DNS is a hierarchical, cached lookup from names to IPs — root → TLD → authoritative, fronted by a recursive resolver — and TTL governs the trade between fast lookups and fast changes. Beyond resolution it's a routing layer (GeoDNS, weighted records, anycast) used for load balancing, geo-routing, and failover. Treat it as critical infrastructure: redundant providers, deliberate TTLs, and DNSSEC/encrypted DNS.
Walk through a DNS lookup. Client → recursive resolver → (cache miss) root → TLD (.com) → authoritative nameserver → A record; resolver caches by TTL and returns the IP.
Recursive vs authoritative? The recursive resolver does the legwork and caches; authoritative servers hold the real records for a domain.

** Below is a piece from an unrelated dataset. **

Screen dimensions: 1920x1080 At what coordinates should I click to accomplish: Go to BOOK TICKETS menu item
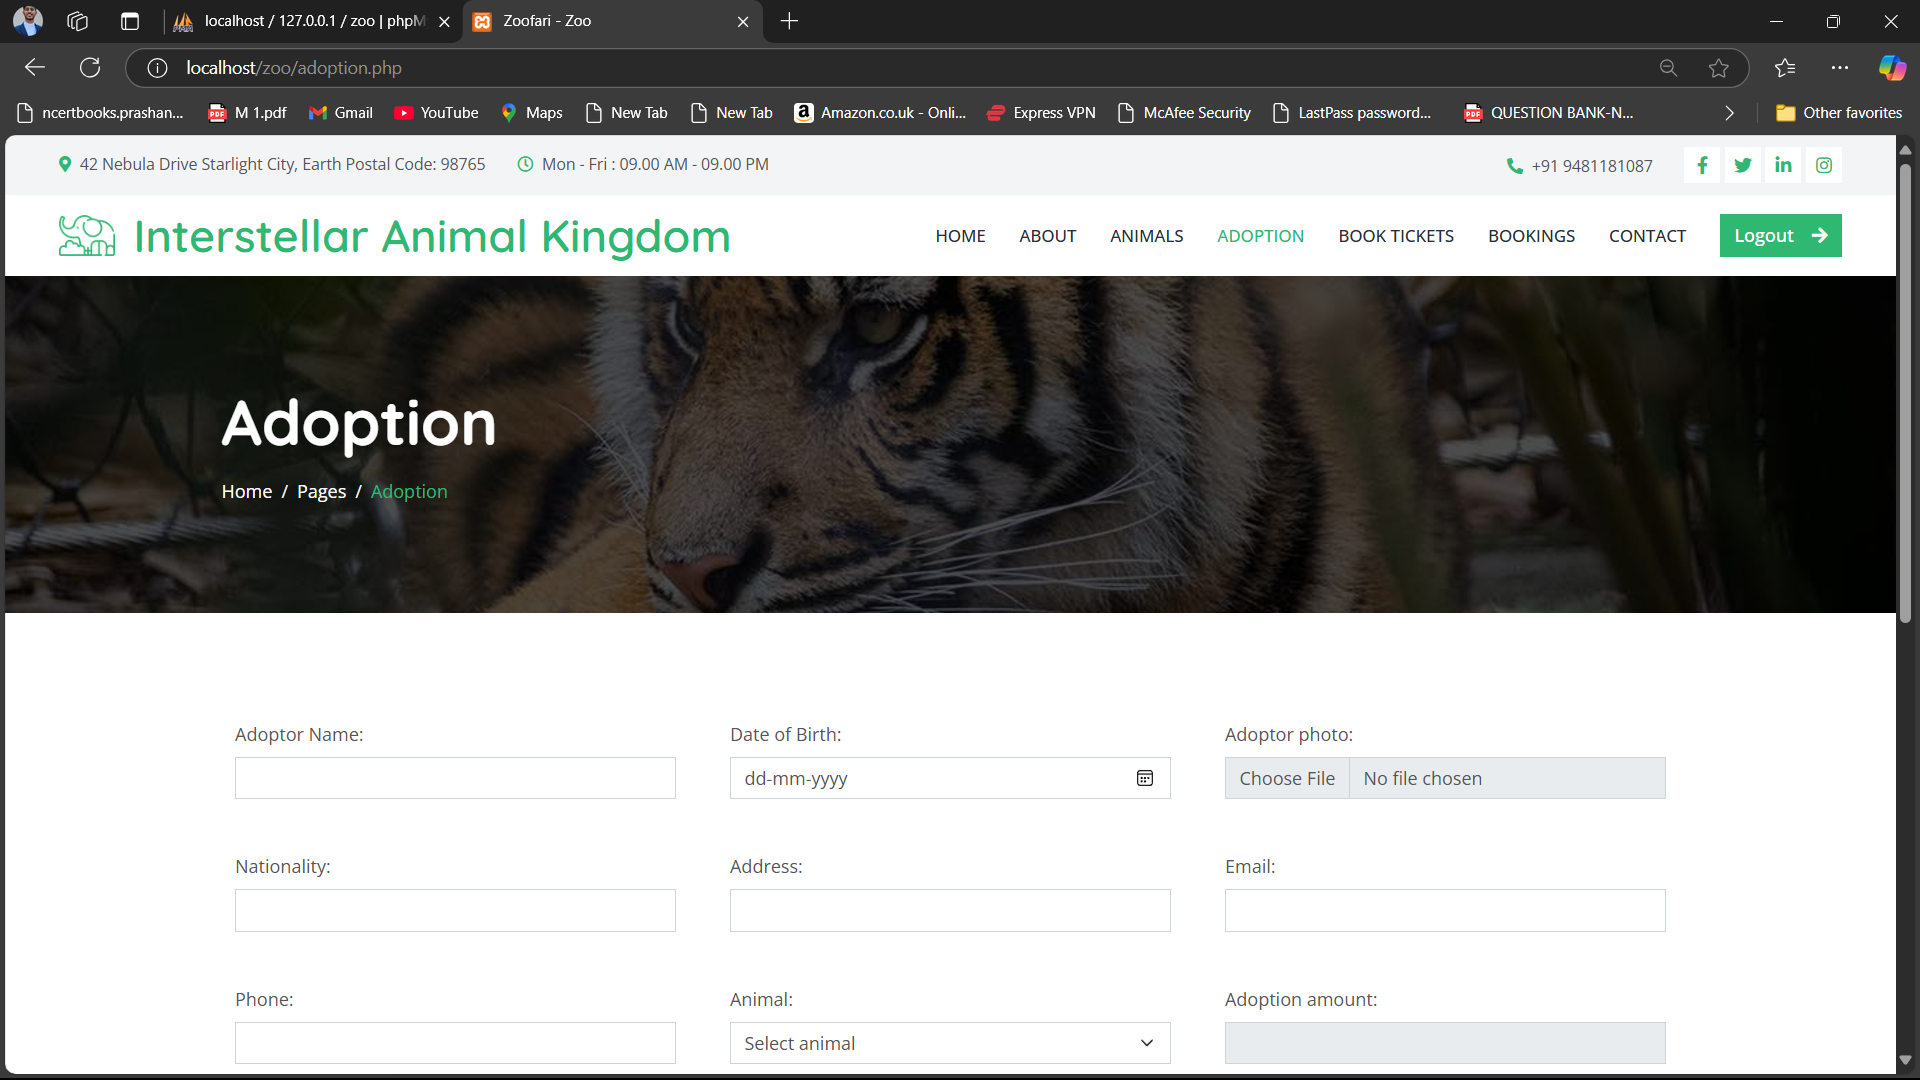coord(1396,236)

Root/TLD servers delegate downward.
What is "DNS propagation"? Not active propagation — caches serving the old record until its TTL expires. Lower TTL before a planned change.
GeoDNS vs anycast? GeoDNS returns a different IP based on location; anycast announces one IP from many sites and lets routing pick the nearest.
Why is DNS a reliability concern? Everything starts with a lookup, so a DNS outage looks total (cf. the Dyn attack); use redundant providers, anycast, and DNSSEC.